To determine the probability that the spinner will stop on a consonant (K or D) when spun, we first identify the frequencies of the outcomes:
- K: 120
- I: 140
- N: 105
- D: 135
Next, we calculate the total frequency:
\[ \text{Total frequency} = 120 + 140 + 105 + 135 = 500 \]
Next, we identify the consonants in the outcomes. The consonants in this scenario are K and D:
\[ \text{Frequency of K} = 120 \] \[ \text{Frequency of D} = 135 \]
Now, we calculate the total frequency of consonants:
\[ \text{Total frequency of consonants} = 120 + 135 = 255 \]
Now, we can find the probability of stopping on a consonant by dividing the total frequency of consonants by the total frequency of all outcomes:
\[ \text{Probability} = \frac{\text{Total frequency of consonants}}{\text{Total frequency}} = \frac{255}{500} = 0.51 \]

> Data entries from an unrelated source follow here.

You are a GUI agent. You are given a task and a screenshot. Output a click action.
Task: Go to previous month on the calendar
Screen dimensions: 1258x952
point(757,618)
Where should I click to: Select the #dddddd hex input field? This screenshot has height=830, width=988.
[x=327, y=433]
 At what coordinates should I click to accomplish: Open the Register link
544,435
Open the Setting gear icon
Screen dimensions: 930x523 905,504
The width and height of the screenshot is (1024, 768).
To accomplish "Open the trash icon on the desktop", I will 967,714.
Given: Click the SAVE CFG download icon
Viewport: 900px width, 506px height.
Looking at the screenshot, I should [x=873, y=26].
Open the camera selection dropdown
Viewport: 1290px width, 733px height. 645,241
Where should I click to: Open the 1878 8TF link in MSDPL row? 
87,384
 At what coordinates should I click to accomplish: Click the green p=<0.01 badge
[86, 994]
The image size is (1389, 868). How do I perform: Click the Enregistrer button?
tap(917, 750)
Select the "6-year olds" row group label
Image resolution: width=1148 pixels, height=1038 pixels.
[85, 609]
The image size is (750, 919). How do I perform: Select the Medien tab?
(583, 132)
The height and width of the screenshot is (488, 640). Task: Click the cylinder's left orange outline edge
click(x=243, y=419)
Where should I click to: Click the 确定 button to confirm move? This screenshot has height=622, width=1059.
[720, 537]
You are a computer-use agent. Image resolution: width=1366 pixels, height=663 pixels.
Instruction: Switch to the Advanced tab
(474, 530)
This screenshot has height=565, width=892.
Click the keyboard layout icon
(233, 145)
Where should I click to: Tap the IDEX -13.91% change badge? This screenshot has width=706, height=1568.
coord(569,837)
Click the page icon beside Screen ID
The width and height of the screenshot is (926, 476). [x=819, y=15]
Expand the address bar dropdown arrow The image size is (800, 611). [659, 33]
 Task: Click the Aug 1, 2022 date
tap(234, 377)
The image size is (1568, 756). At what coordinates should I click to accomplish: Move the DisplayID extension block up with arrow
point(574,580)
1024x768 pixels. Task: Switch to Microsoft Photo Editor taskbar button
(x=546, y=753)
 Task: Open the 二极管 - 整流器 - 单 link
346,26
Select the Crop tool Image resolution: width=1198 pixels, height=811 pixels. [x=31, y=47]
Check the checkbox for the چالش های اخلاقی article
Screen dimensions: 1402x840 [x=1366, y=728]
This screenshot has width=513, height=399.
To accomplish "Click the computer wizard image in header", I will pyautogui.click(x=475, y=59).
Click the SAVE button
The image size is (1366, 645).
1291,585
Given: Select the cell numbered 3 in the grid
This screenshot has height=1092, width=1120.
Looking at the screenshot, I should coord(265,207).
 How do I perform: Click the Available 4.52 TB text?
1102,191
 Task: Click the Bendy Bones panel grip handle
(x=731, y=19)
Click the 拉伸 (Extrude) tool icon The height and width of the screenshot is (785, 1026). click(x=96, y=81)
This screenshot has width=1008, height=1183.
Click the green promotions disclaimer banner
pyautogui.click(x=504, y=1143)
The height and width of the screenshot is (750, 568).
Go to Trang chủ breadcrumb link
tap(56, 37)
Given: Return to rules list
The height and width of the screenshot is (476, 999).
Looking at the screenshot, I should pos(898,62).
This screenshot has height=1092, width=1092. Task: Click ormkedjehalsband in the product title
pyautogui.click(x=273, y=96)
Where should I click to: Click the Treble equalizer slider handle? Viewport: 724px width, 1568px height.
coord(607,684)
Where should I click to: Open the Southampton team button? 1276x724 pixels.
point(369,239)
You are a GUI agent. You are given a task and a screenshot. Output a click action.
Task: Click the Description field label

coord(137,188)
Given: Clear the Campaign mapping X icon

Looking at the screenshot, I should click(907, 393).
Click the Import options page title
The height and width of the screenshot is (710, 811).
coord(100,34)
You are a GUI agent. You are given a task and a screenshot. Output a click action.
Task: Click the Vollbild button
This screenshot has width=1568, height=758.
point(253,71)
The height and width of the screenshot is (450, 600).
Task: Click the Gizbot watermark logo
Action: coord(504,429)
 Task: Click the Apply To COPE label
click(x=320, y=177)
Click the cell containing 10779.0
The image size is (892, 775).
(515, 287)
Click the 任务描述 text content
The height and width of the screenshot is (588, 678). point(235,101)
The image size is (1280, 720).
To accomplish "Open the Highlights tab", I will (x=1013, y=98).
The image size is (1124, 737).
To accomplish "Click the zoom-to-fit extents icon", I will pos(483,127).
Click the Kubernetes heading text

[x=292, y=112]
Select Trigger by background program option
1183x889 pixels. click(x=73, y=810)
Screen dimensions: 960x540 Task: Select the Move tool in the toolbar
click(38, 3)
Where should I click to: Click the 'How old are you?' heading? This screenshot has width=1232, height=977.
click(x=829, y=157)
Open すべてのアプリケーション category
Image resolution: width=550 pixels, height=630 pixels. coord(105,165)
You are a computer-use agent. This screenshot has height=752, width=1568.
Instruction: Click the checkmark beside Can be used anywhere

However, we can see that none of the provided answer choices match this calculated probability. The error might lie in rounding or assumptions about the outcomes.
Since we only see other probabilities in terms given, let's take a look at our consonants:
If we consider rounding errors:
- The first response (0.45) is lower than 0.51.
- The second response (0.72) is higher than 0.51.
- The third (0.28) and fourth (0.24) are also lower than 0.51.
It seems more appropriate based on proportion that none match, but we still check:
- K: 120/500 = 0.24
- D: 135/500 = 0.27
- Combined consonants: \(0.27 + 0.24 = 0.51\)
Therefore, it appears we must stick with what we have. Although the choices do not match with our calculations, looking closely:
Answer should reflect consonants but none match.
If asked to select based on nearest probabilities given by option, possibly round up might indicate 0.45 but is not conclusive.
Rechecking this would point it should be at least in attempts either way. Likelihood would tend towards those nearest options if we must select, but we must clarify statements deriving any outcomes directly accordingly.
A final choice would thus be 0.45 but confirmatory is strongly in rounding edges.
If absolutely needing, we say: Choose \(0.45\) as the conservative choice based on option and spin, though knowing it derives others stemming close against expectations given outcomes.